Dans un contexte où les préoccupations d’ordre familial, financier, professionnel et environnemental occupent le premier plan, l’engagement des employés envers leur organisation peut soulever des préoccupations. Les employeurs qui considèrent sérieusement les besoins individuels des employés, ceux qui font preuve d’empathie et de leadership humain auront certes une longueur d’avance.

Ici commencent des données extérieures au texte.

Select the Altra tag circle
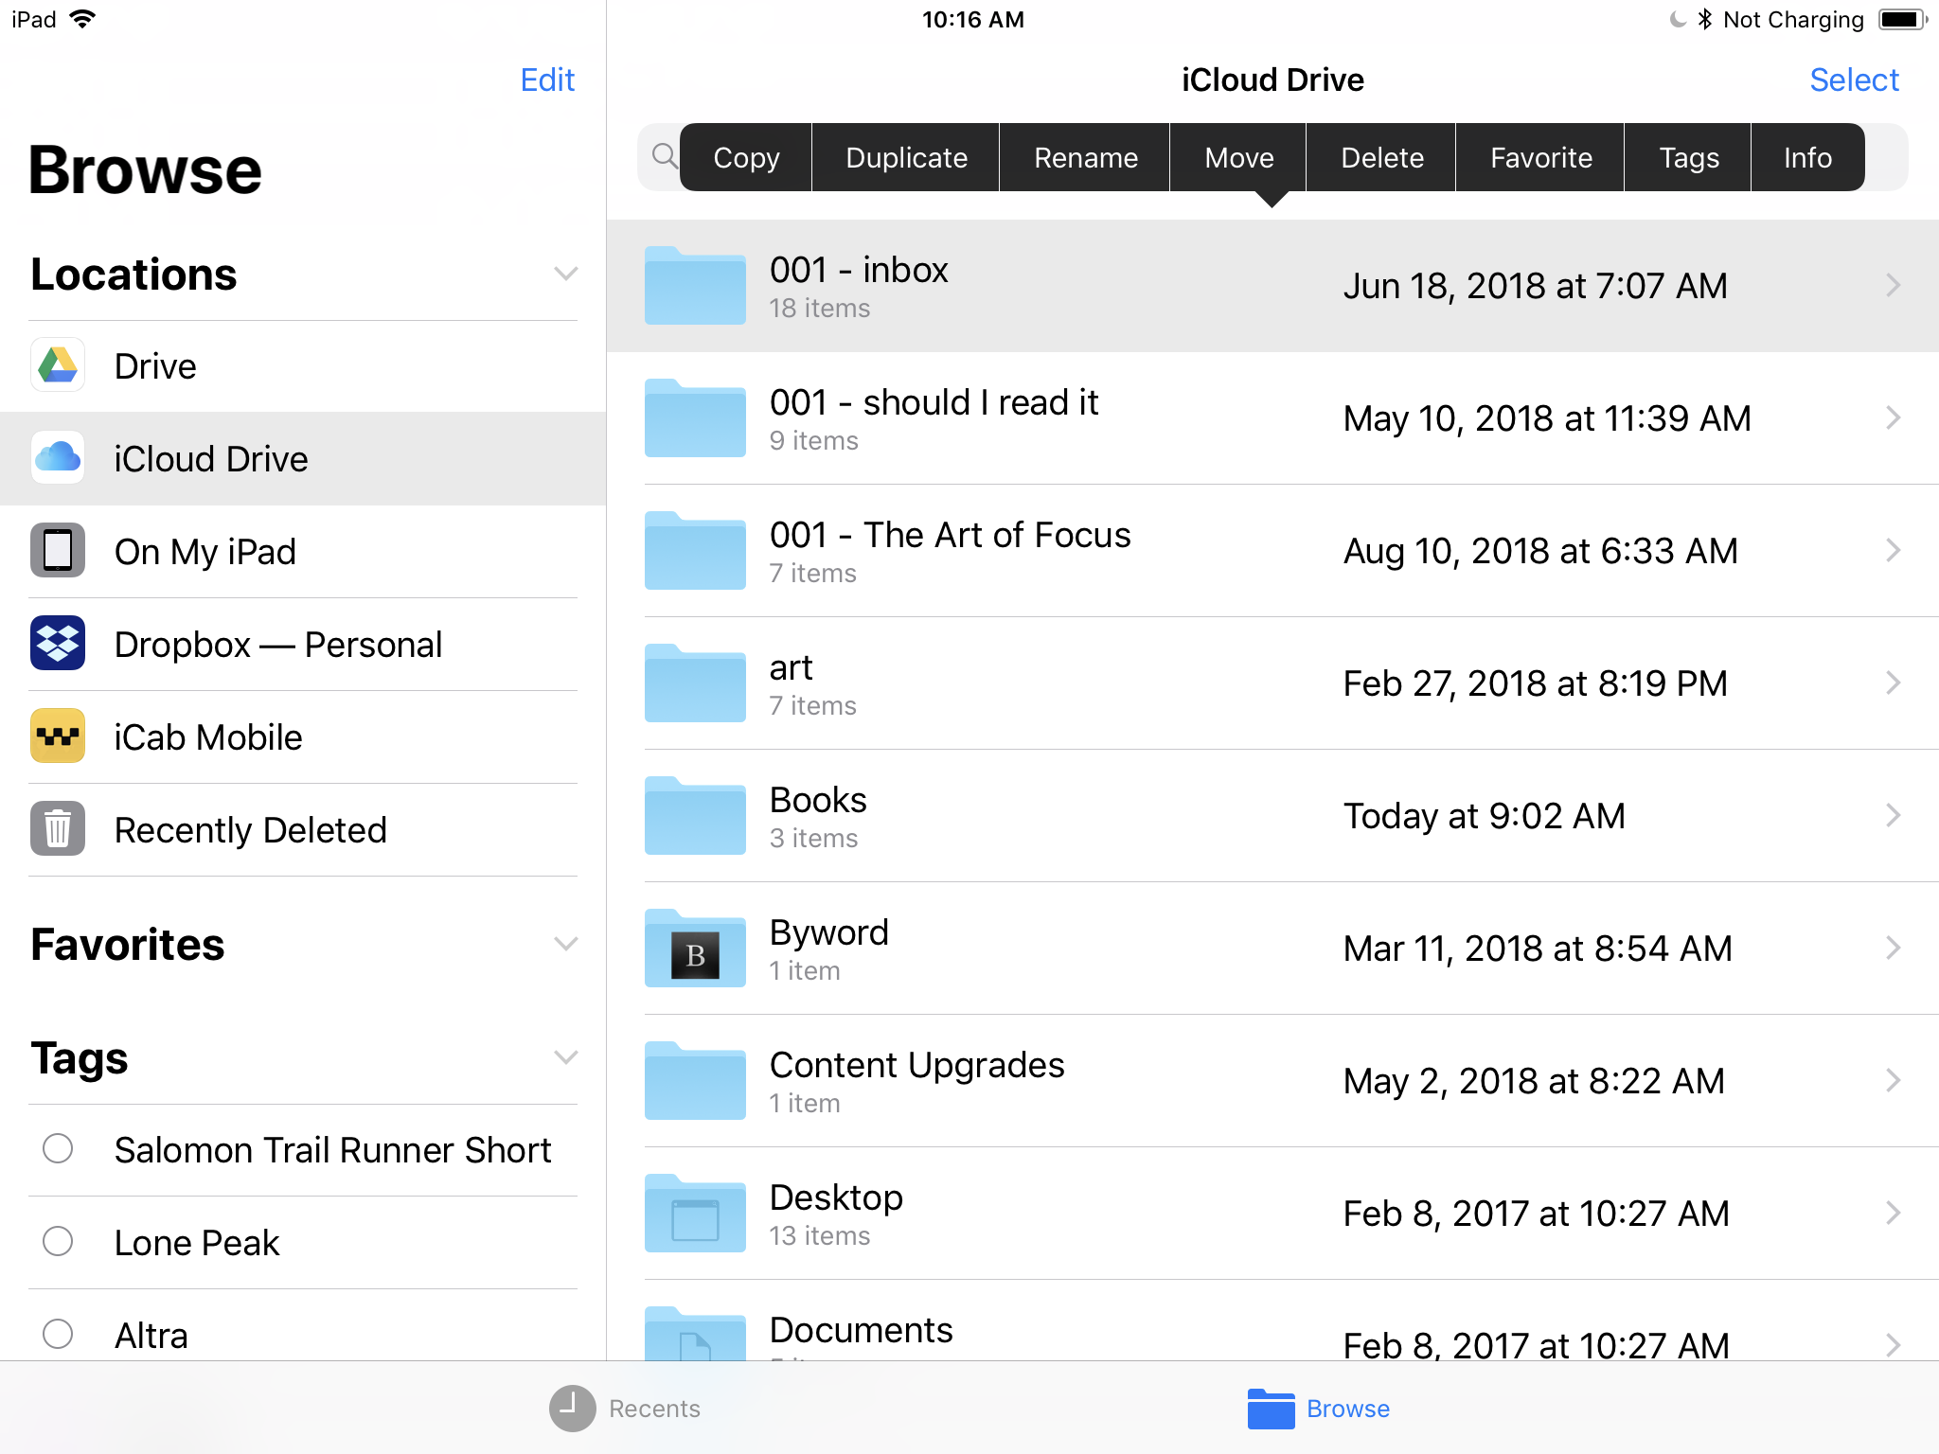 point(58,1335)
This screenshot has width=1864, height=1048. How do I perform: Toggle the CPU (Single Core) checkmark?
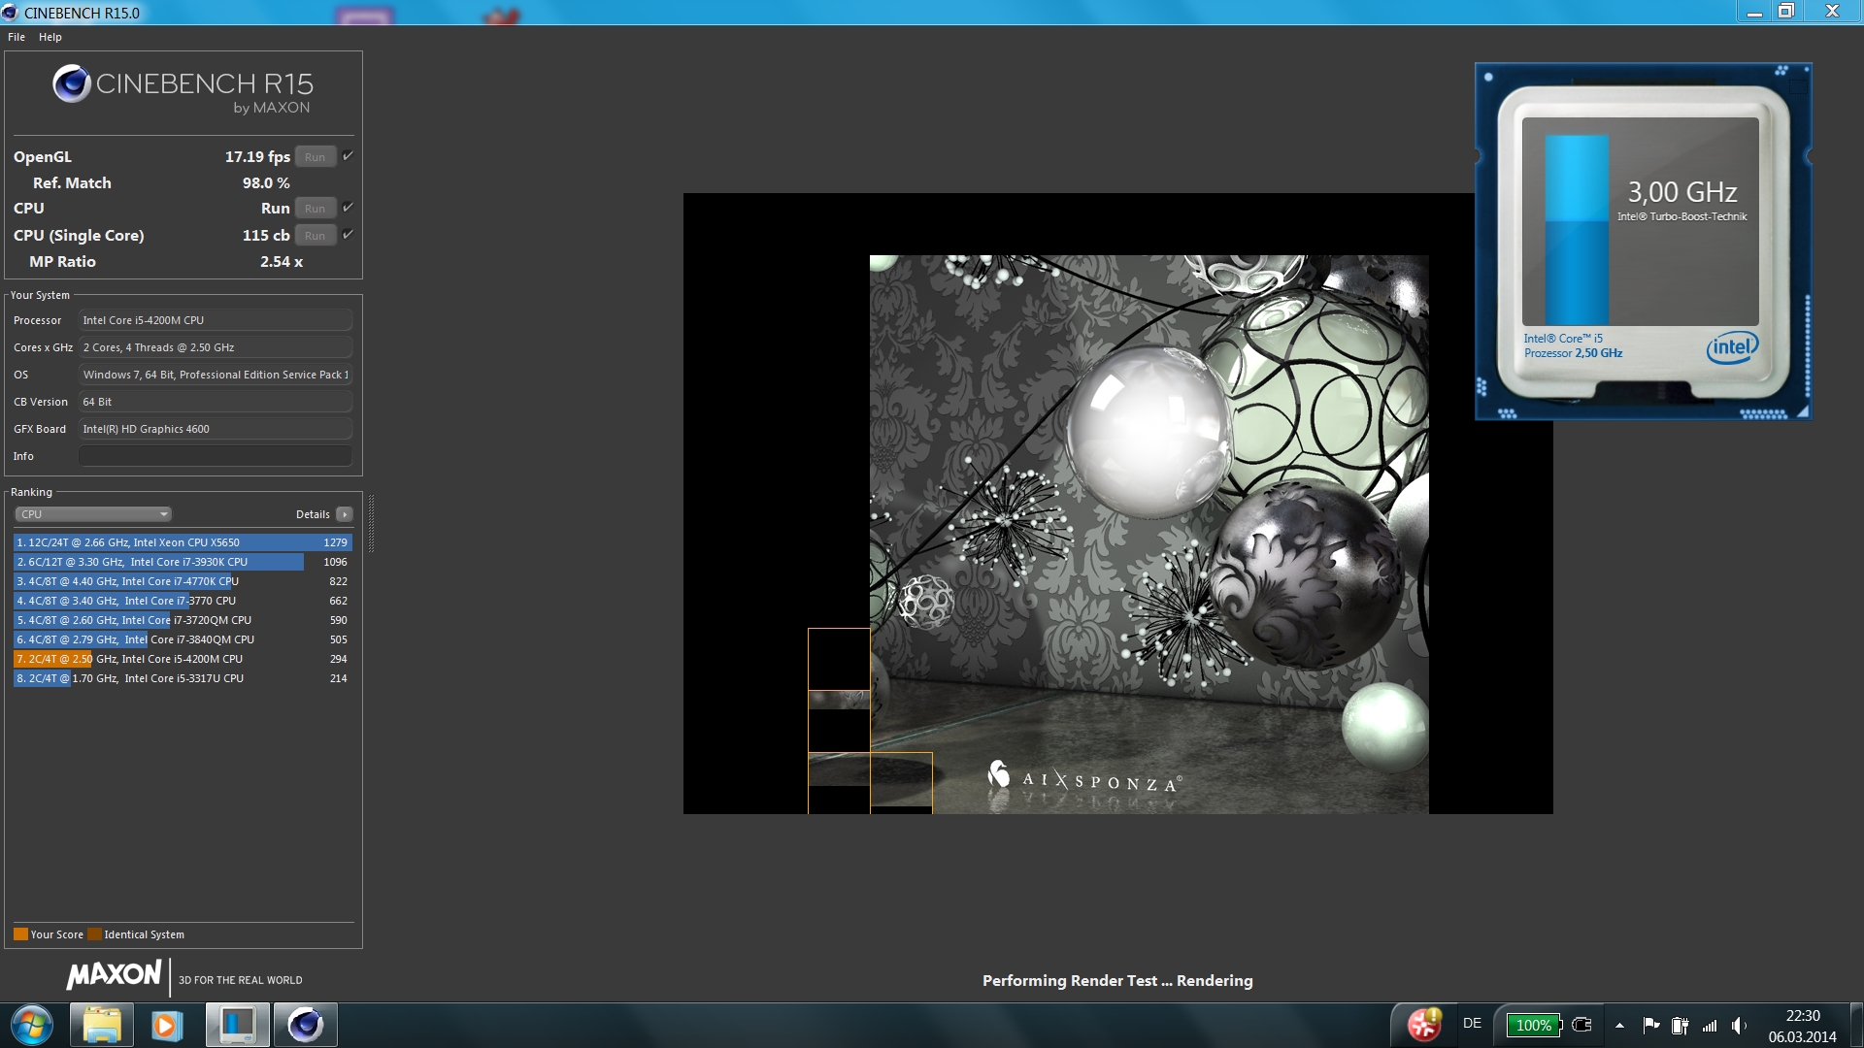[348, 235]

Chaque décision, chaque initiative, chaque communication ou chaque silence envoie un message aux employés sur la véritable nature de l’organisation, sur sa philosophie et ses valeurs. Pour un éventuel retour à la normale qui soit harmonieux, chaque petit geste compte dès aujourd’hui. Profitons des retombées de cette pandémie pour faire de réelles prises de conscience et apporter des changements positifs au monde du travail… et souhaitons que ces changements soient contagieux.

Étienne Boucher, M. Sc., M. Éd., CRHA est associé, rémunération chez Normandin Beaudry

Mélanie Trudelle est conseillère, Rémunération chez Normandin Beaudry

Clara Pochard est analyste, Rémunération chez Normandin Beaudry

Patrick Coulombe, Ph. D. est conseiller, Performance chez Normandin Beaudry

  1. Données collectées auprès d’organisations canadiennes, incluant les gels salariaux
  2. Ces données ont été collectées auprès des organisations clientes de Normandin Beaudry, au cours des dernières semaines.